- _Exercise_
Scan the records for lines holding "Task". Say how many there are and give nothing else.

- _Stored items_
*** Block opens ***
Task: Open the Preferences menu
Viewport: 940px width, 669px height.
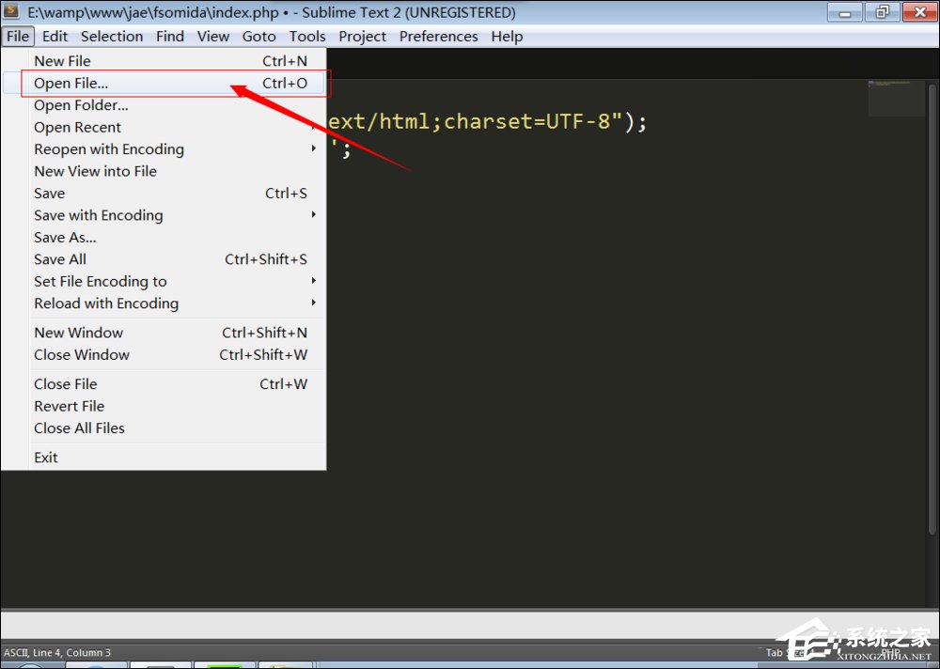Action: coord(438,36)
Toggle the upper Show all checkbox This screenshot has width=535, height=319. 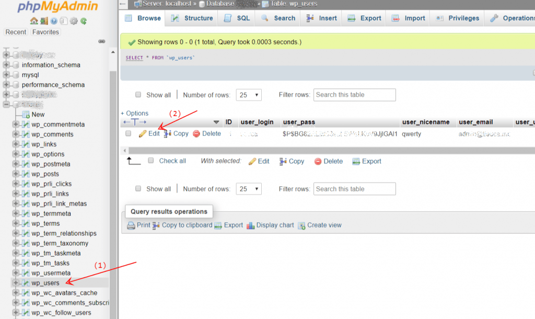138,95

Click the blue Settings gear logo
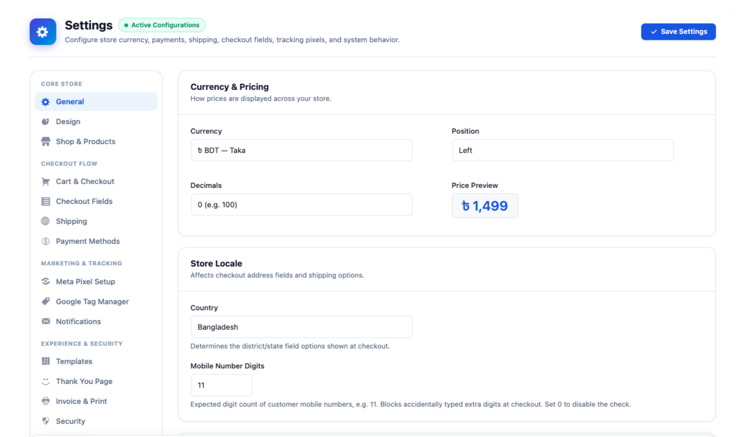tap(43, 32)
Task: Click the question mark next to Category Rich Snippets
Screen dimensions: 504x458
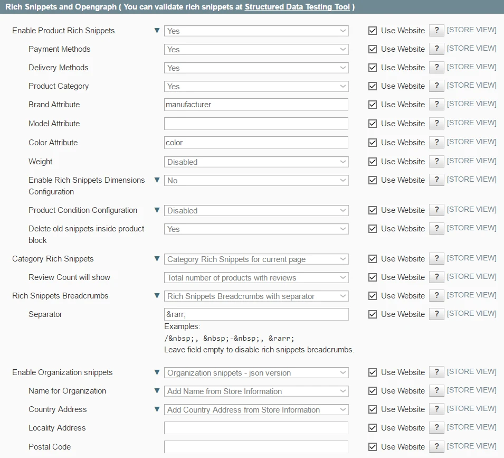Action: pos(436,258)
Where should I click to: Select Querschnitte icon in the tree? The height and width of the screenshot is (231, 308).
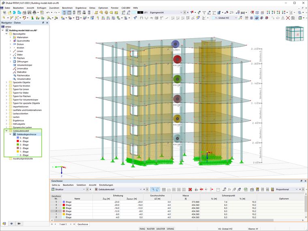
*** Block closes ***
- _Response to this exercise_
2